During the 12-year period of inactivity for Soundgarden following their disbanding in April 1997, and eventual reunion in January 2010, the band's guitarist Kim Thayil did not release a solo album.

In a new interview with WFPK's Kyle Meredith, which can be heard below, Thayil revealed what stopped his solo record from ever happening.

Kim Thayil: "Probably a lot of reasons. I think at the time, I was really fed up with a creative pursuit — you know, songwriting — turning into constant meetings with accountants and lawyers and managers and record company people; I just wasn't interested. When the band broke up, I was initially interested in going back and playing recreationally, which is what I was able to do — play recreationally. And I was really hesitant towards the idea of cobbing together a professional infrastructure. There were some holdbacks to it."
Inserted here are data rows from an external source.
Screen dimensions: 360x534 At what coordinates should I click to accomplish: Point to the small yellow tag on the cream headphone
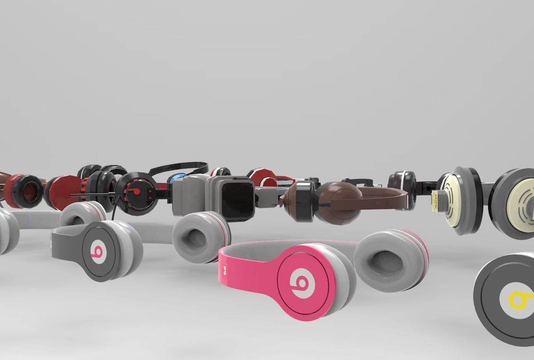point(435,201)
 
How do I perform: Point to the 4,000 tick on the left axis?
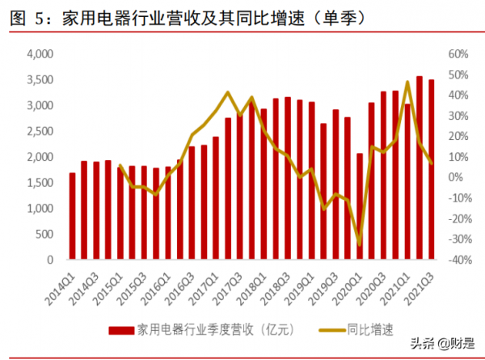39,54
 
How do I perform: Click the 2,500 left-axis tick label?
39,132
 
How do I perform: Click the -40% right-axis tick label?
458,260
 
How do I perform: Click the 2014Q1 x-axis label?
61,285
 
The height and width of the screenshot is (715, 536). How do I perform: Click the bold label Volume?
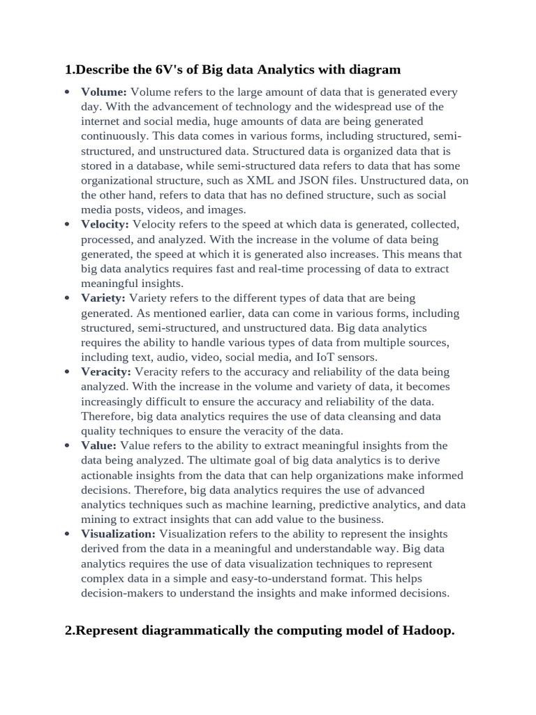click(104, 91)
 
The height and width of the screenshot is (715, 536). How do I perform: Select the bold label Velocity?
click(105, 224)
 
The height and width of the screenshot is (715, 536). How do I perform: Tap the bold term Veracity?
click(106, 371)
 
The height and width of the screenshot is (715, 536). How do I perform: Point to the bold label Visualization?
click(118, 533)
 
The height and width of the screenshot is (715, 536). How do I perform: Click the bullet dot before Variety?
click(66, 299)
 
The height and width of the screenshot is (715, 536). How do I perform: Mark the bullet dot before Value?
click(66, 446)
"When Soundgarden broke up in the late '90s, all the people we knew at A&M, eventually, a year or two later, A&M was bought," he continued. "Everyone we knew there was fired. And then the label was kind of subsumed into Universal. So we had no label; none of the people we worked with at the label were still there. Our manager, Susan Silver, who was our long-term manager and integral to the growth and success of Soundgarden and Chris (Cornell)'s solo career, she took time off and became a mother. So her management company ended up being a post office box and a voicemail. So there was no band, there was no record label, there was no management. And I thought, 'Fine with me.' I was kind of getting tired of accountants and lawyers and managers. I didn't wanna go and dig up management, I didn't wanna go call up the lawyers, I didn't wanna have to go and look for a label. So I just hung out with my friends and we played guitar and we recorded songs and riffs with the hopes that maybe someday it would be something. But I enjoyed playing recreationally and was resisting the professional thing, because there was just too much that had become discouraging about it. That's probably the main reason."

"Another reason is because so much of Soundgarden's sound is born of my aesthetic that anything I had done… We're a guitar band. I'm the guitarist. I wrote all the guitar parts and all the riffs in the original incarnations of the band," he explained. "Almost all the music was written by me, from '84 on, until… Hiro (Yamamoto, original bassist) wrote a lot too. And then Chris started writing more as he got more comfortable with playing guitar. And Matt (Cameron, drummer) came in, and Matt — same thing. He was learning guitar and writing songs and introducing stuff and bringing the drummer sensibility to things. But anything I would have done would have sounded like Soundgarden without the greatest singer in the world and the greatest drummer in the world. So, that was a little bit discouraging too. It's, like, why would I wanna do a B-grade Soundgarden?"